Las historias que no me contaron
Por Manuela Gómez Pérez
Miraba el reloj, ansiosa, porque la boletería no se ponía en funcionamiento, mientras veía llegar personas de todas las edades, entre ellas, se destacaba una señora con su tapado rojo, apoyándose sobre su bastón, con una sonrisa que le ocupaba toda la cara, dejando un perfume a nostalgia. El motivo de la reunión tan peculiar fue la primera película que se proyectaba en el festival de cine de General Pico, la que ahora es mi ciudad pero que por mucho tiempo no lo fue. La apertura me sorprendió con FILIPPINI ¿qué es cine? Del director sebastian Ayerra.

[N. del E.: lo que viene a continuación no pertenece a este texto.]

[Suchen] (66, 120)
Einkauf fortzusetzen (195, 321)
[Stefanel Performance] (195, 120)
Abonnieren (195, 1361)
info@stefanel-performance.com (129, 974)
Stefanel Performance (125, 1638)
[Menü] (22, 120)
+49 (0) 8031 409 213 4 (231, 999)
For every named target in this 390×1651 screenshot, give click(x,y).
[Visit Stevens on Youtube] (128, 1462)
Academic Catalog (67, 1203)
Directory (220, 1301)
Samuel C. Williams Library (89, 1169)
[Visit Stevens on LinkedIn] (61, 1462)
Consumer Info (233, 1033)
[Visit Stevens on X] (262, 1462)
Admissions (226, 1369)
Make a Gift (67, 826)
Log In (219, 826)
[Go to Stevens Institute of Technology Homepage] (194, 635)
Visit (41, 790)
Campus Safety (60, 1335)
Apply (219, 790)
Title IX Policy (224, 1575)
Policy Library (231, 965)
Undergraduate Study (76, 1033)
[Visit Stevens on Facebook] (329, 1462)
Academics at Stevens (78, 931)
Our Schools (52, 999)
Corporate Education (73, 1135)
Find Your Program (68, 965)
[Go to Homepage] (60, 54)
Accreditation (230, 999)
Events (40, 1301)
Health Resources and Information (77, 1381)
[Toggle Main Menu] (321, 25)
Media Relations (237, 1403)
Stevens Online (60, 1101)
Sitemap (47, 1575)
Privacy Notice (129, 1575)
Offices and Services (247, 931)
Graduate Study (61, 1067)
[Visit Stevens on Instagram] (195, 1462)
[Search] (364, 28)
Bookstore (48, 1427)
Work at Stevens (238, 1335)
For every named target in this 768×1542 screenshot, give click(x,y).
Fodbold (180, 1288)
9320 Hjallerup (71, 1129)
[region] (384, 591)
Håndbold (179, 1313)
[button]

El film mejor dicho, me encontró en esas imágenes que evocaban épocas lejanas y también cercanas y con las que viaje a mis raíces, a las raíces de una provincia. En la sala del cine teatro, con 200 personas y una banda de músicos tan jóvenes como talentosos, vi mi infancia pasar, pensé, en mi primera vez en el cine, en mis abuelos, en mi historia y entre charlas bajitas, suspiros e incluso risas descubrí que no solo era mía. En esas dos horas, sentada en la butaca, pude ver a mi pueblo levantarse aunque no era el mismo que se mostraba en pantalla y a sus paisanos a caballo, que alguna vez fueron, y que aún resisten en algún lugar, tambien vi, señores de la gran ciudad con traje que me eran ajenos, pero ahí estaban, reconstruyendo el archivo de una provincia. Mis abuelos no llegaron a contarme su versión pero ahora puedo imaginar que así se vería. Puse una historia en donde antes solo había vacío, porque cada parte, en la reconstrucción de una historia, es fundamental y el material audiovisual materializa aquellas cosas que solo podíamos imaginar. Me encuentro escribiendo gracias a un taller, poniendo palabras sobre imágenes que llenaron mucho espacio porque el festival no es sólo la proyección de muchas películas a un bajo costo, son maneras de ver el mundo que se nos prestan por un momento. Lo que hacemos con ese secreto que se nos brinda, como dijo un compañero, es la esencia. La película que dejó un abanico de significados a mí, me dejo esta reflexion: General Pico no es mi ciudad natal pero me ha dado asilo y resistencia. Es la historia que hice carne y que será la de mis hijos. El festival de cine abre puertas, abre momentos de introspección y abre futuro por eso debemos rescatarlo y celebrarlo para que cada año nos cuente esas historias que jamás nos contaron…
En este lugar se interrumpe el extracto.